Isso é resolvido por meio de um sistema de preços. Preços são índices numéricos que indicam a escassez relativa dos recursos, com um carro (um bem caro) sendo mais escasso do que sacolas de plástico (dadas “de graça” pelos mercados), por exemplo. Preços coordenam as ações de diferentes pessoas agindo de posse dos pedaços de informações que possuem, a ação das pessoas comunicando às demais as informações que detêm. Nas palavras de Hayek, o todo age como uno sem que alguém veja todo o campo todo, mas com os campos de visão limitados dos indivíduos se sobrepondo e se complementando de forma que toda informação relevante é comunicada.

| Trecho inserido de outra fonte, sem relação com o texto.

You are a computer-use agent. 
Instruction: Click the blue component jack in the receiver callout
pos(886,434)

O exemplo dado pelo autor é o do aumento do preço do estanho, que pode se dar pela descoberta de uma nova utilização para o material ou por uma perda de suprimento. Independente de qual seja a causa, o importante é que estanho está mais escasso e que deve ser destinado àqueles que veem mais valor no material (os que tem a destinação mais lucrativa). O conhecimento de que uma mina de estanho foi fechada, por exemplo, é comunicada a todos os que demandam estanho (ou que demandam produtos que utilizam o metal como insumo) através de um aumento no preço sem que seja necessário tomar conhecimento direito do fechamento da mina. Sem que nenhuma ordem explícita tenha sido emitida, milhares de participantes anônimos do mercado tomam a decisão correta de consumir menos do material que se tornou mais escasso. A pessoa não precisa saber os motivos para tomar a decisão (economicamente) correta, basta seguir os incentivos, e não precisa que ninguém o guie nessa direção.

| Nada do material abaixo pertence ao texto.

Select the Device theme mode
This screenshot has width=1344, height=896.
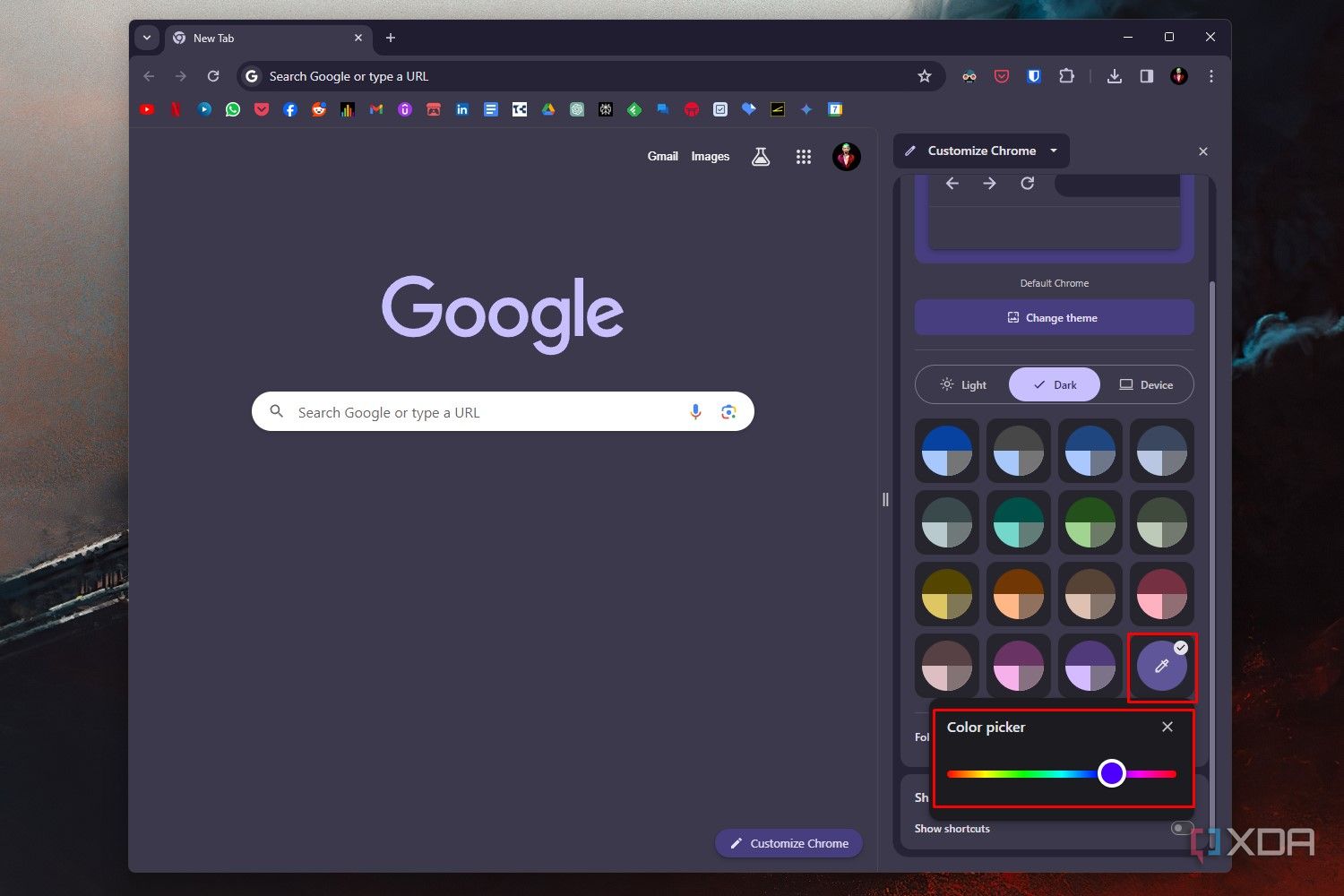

Hayek não sugere que essa comunicação por meio de preços seja perfeita, sugere sim que planejamento central é muito pior do que imperfeições nos preços. Futuramente, economistas viriam a estudar o que se convenciona chamar de falhas de mercado como informação assimétrica, externalidades e bens públicos. Chamar de “falhas de mercado” me parece que provoca muitas reações eufóricas ou furiosas. São mais falhas do sistema de preços sem nenhum complemento que não necessariamente exigem regulamentação governamental. No caso de informações assimétricas, problemas de seleção adversa podem ser resolvidos por meio de construção de reputação e marcas e problemas de risco moral podem ser resolvidos por meio de busca por certificações (um exemplo é das seguradoras examinarem o histórico infrações de trânsito de potenciais clientes).
Essa discussão se aplica muito ao mercado acionário, na medida em que preços das ações incorporam informações sobre a emissora e sobre o mercado e mudanças nos preços podem ser interpretadas como mudanças nas informações disponíveis. Não por outro motivo, a hipótese de mercados eficientes que tem como conclusão final a dificuldade, se não impossibilidade, de obter retornos anormais é racionalizada como uma situação onde os preços incorporam todas as informações disponíveis. Se não o fizesse, seria possível obter retornos ajustados ao risco de forma consistente, o que é algo difícil de se obter. Um artigo sobre eficiência de mercado que será aqui comentado cita o artigo de Hayek explicando como um mercado acionário repleto de investidores irracionais pode mesmo assim ser eficiente por meio da comunicação de informações através dos preços.